There have been times the writing was a gift. It has made people feel warmth. Some of my friends and family have cried tears of happiness reading what I wrote. Sometimes it has done the kindest thing writing can do: it has said me too to someone, so they knew they were not alone in what they were carrying. Sometimes it has held a mirror up to someone so they can truly see the good in themselves, through my eyes, that they might not have believed was there. In those moments I understand exactly what the writing is for.

But there are other times. Mostly the silence. When I send something and do not know how it was received, the not-knowing costs me. And in those times I have to admit something I would rather not: that a piece of writing is not always a gift. That handed to the wrong moment, or handed too often, the same thing that is my truest way of reaching can become a weight rather than a warmth. More than someone was ready to be handed.

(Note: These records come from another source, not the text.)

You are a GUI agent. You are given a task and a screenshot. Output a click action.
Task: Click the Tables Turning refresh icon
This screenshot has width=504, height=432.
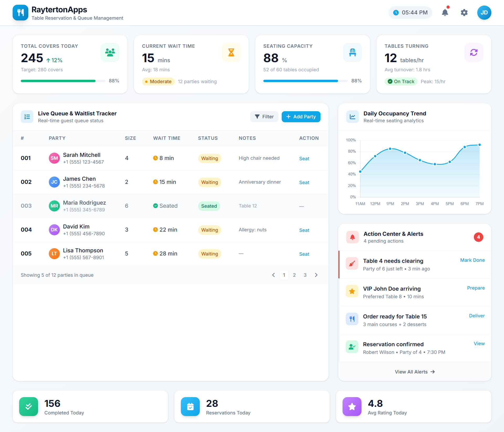pos(474,52)
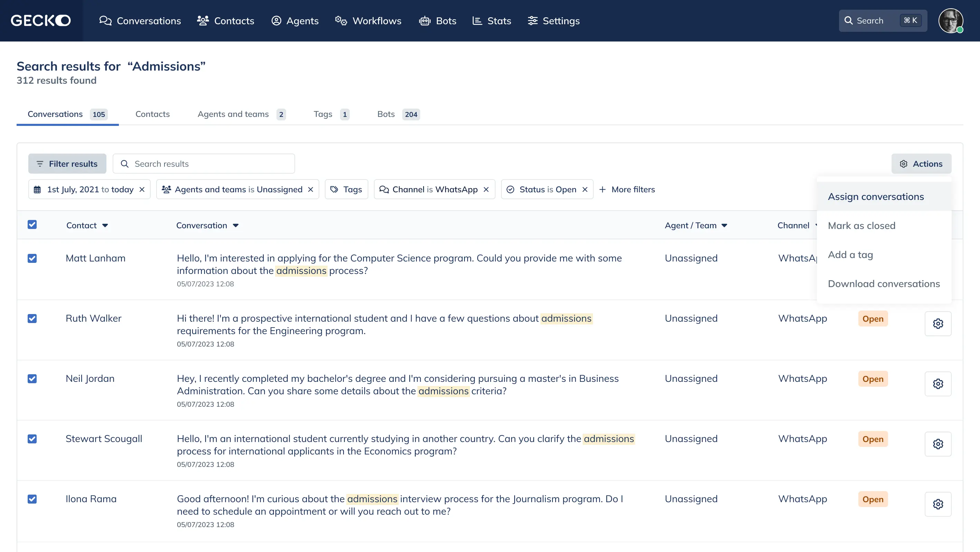
Task: Click the Gecko logo
Action: coord(41,21)
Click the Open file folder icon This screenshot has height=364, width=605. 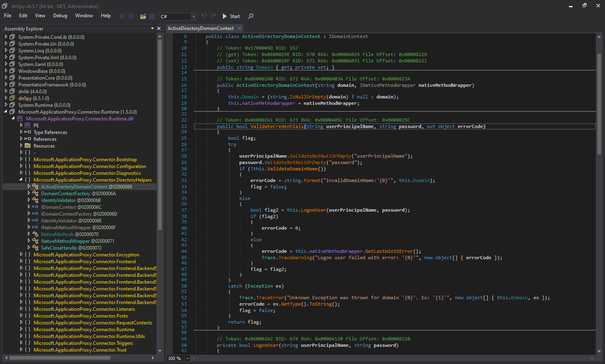tap(143, 16)
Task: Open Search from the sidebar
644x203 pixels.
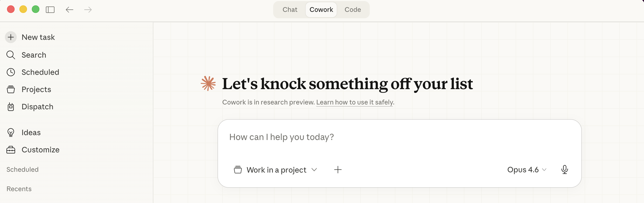Action: tap(34, 55)
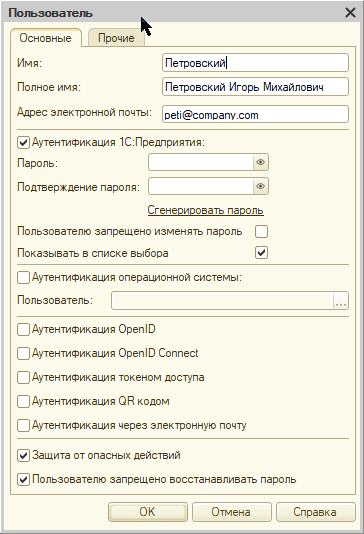This screenshot has width=364, height=534.
Task: Switch to the Прочие tab
Action: point(116,38)
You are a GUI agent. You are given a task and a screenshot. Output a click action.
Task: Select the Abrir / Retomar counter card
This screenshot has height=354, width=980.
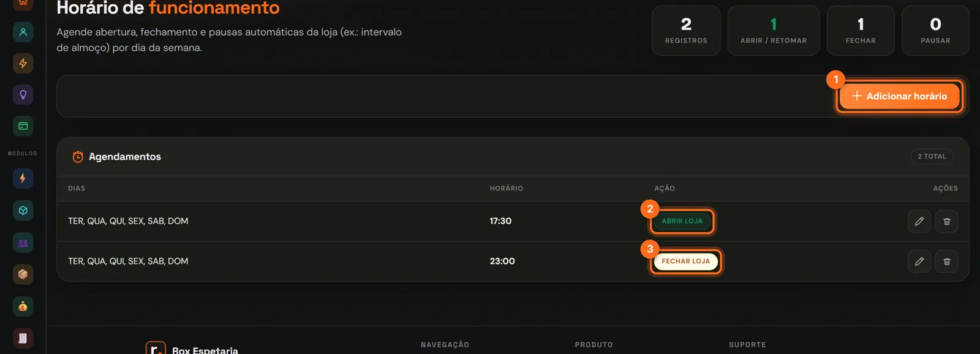(774, 31)
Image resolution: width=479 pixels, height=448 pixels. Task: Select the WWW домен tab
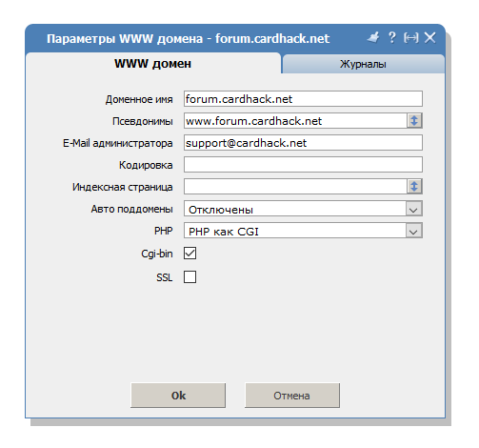click(x=152, y=63)
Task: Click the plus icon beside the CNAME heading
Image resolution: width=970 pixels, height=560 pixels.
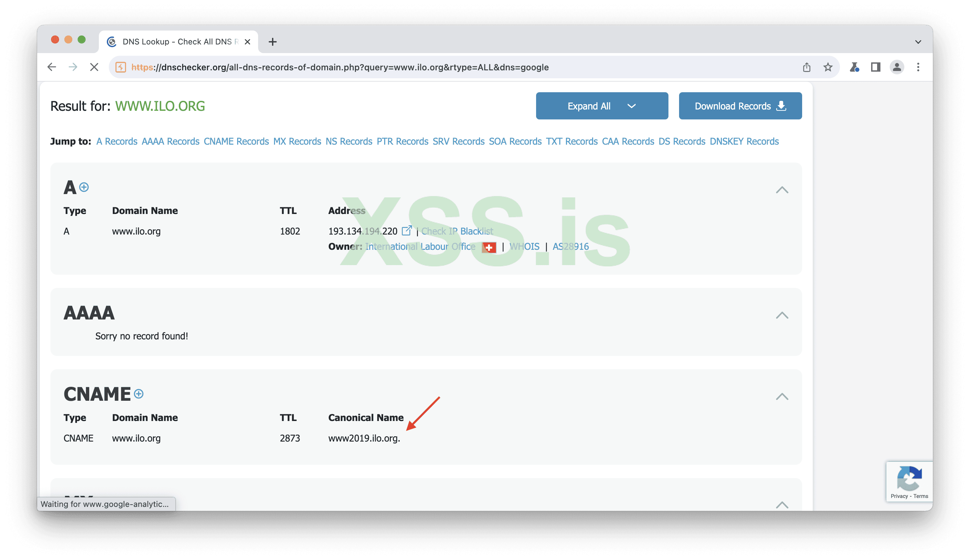Action: (x=139, y=394)
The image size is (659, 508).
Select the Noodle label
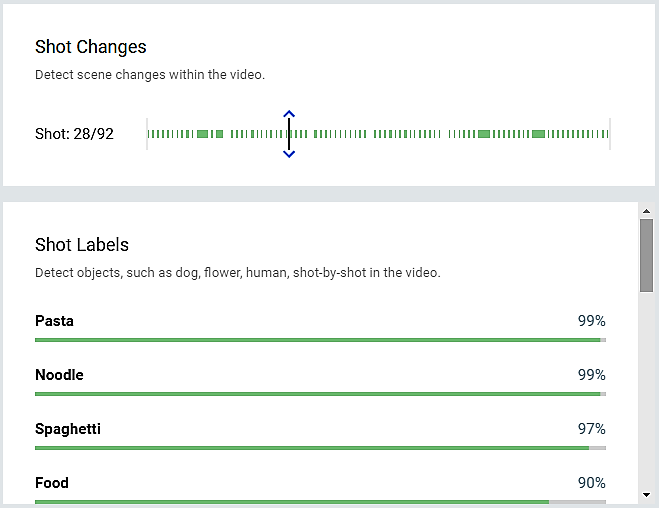59,375
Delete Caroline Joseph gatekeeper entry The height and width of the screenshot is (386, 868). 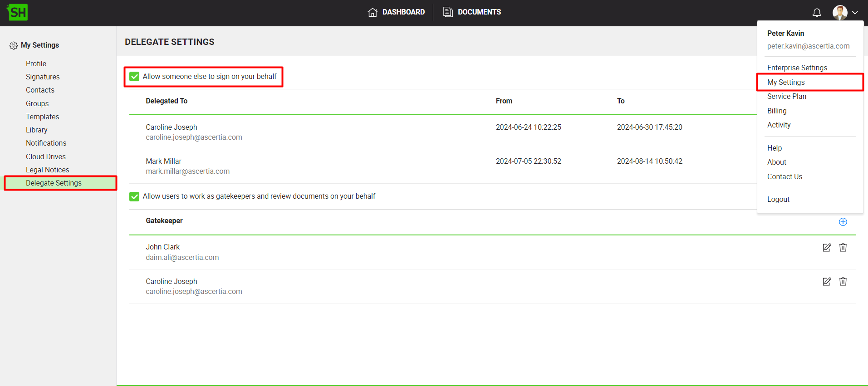click(843, 282)
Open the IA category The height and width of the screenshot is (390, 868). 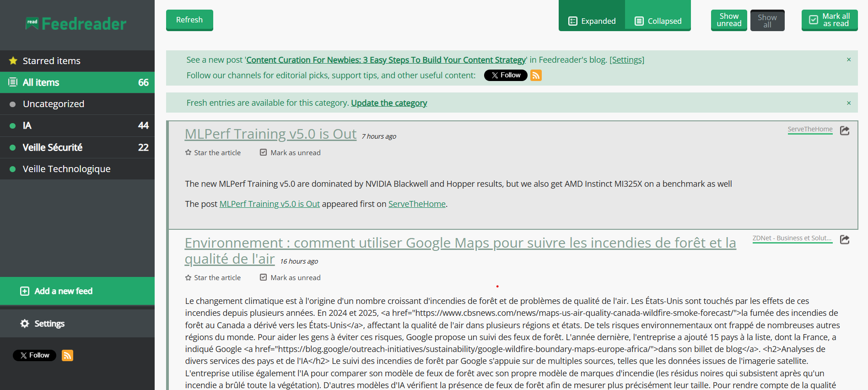pyautogui.click(x=27, y=125)
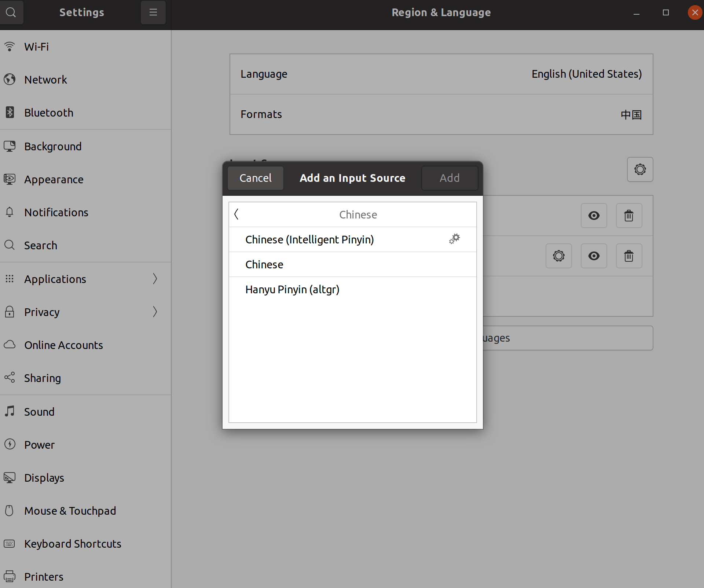Open Language selection row showing English
This screenshot has height=588, width=704.
coord(441,74)
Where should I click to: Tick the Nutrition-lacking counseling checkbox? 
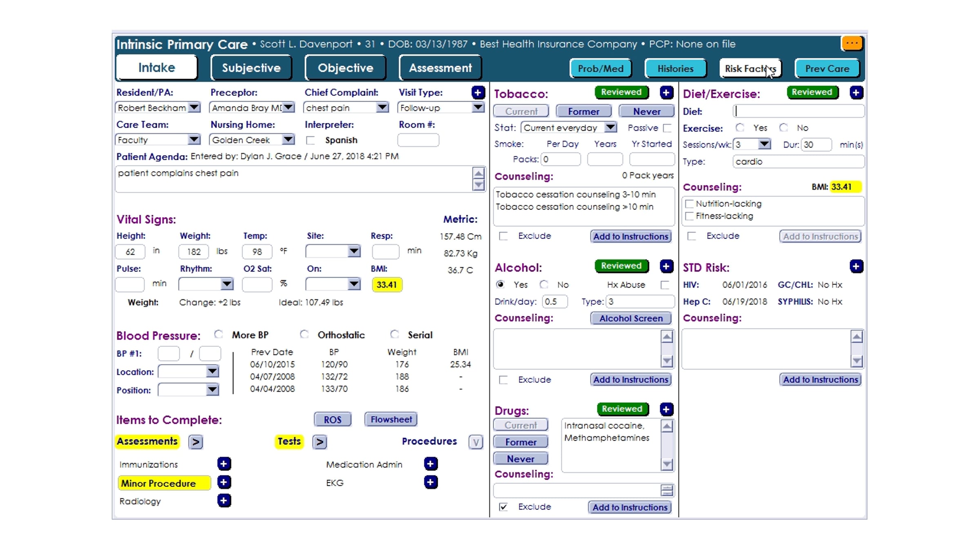690,204
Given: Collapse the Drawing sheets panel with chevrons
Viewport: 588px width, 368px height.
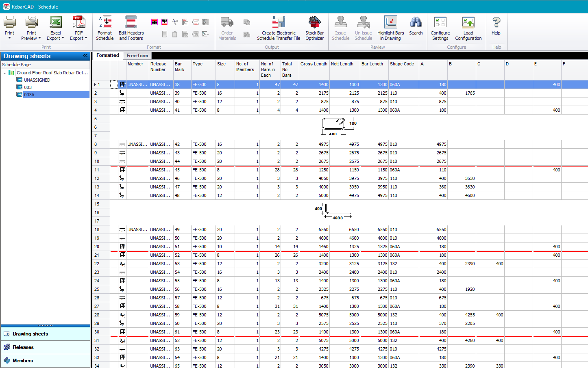Looking at the screenshot, I should coord(85,56).
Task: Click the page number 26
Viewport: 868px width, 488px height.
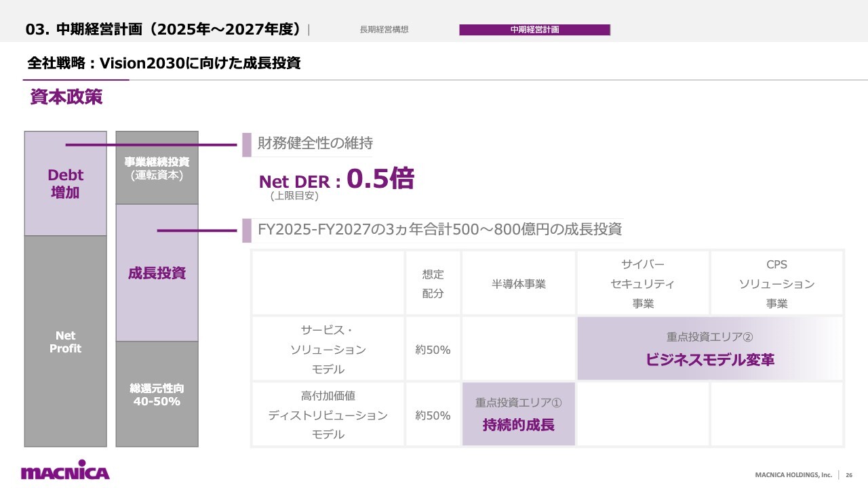Action: [849, 474]
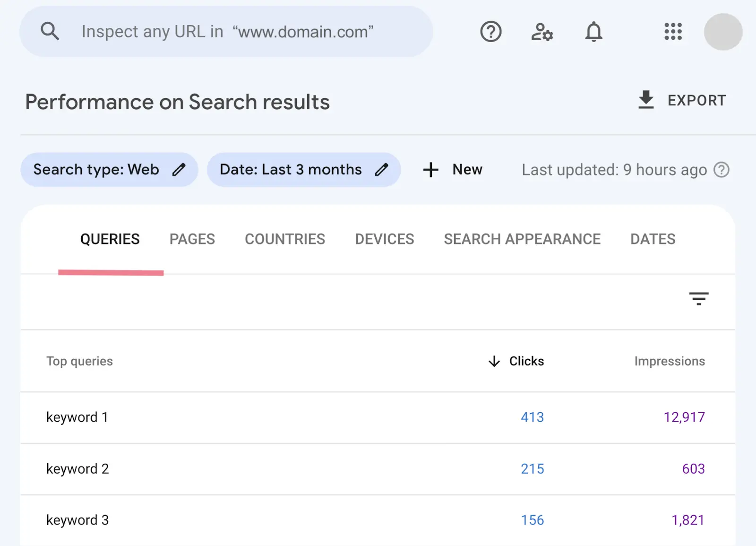Open the SEARCH APPEARANCE tab
Viewport: 756px width, 546px height.
[522, 239]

Only about a third of what I write has been made public. The rest stays with me. Some of it because it is too personal and I am not or may never be ready to share it. Some because it was written for one specific person and belongs to them, and some because there are other people held inside the pieces, and it is not my place to expose them. I am willing for my writing to expose me. My own vulnerability is mine to give. But it is not mine to give away someone else's.

I once read that people with ADHD often love receiving lots of text: long messages, whole paragraphs, something with detail and clarity to sink into. I recognised myself in it completely. I would love that. To be handed something heartfelt by a friend, written with me in mind, something to read slowly and more than once. But it is not something I really receive. I am nearly always the one sending. And that is the quiet ache underneath so much of this: that the way I would most want to be reached is the way I am most rarely reached at all.

It has happened, though. A friend wrote something for me, and then, within a few days, wrote me another. I have read both dozens of times. They have helped me more than I know how to say. I keep them the way you keep things that cannot be replaced. And I think the reason they have held me for so long is exactly how rare it is: in all this time, one person did the thing I am always doing for others, and turned it towards me, not once but twice, within a few days of each other. That same friend gave me more than the two pieces, too. He is the one who taught me how to do this at all: how to pour ideas out and give them shape, so that the starting, and the writing, and the doing were never as hard as I had first assumed they would be. Two pieces of writing, meant for me, have held me up more times than I can count. That is how much they are worth. That is how much I would give to be reached like that again.

Maybe naming all of this is part of trying to stand on steadier ground. Ground that does not depend on whether a piece lands, or a message is read. Just ground of my own. I am not there yet. But this piece, unlike so much of what I write, I do not mind sharing. It is not reaching for anyone in particular to catch it. It offers something instead: a little of what I have come to understand about the writing, and the starting, and the slow work of knowing myself. And maybe that is the surest sign of steadier ground I have found so far. A piece I can send out into the world without my footing resting on where it lands. Writing it down, and being able to let it go, feels like a small step back towards it.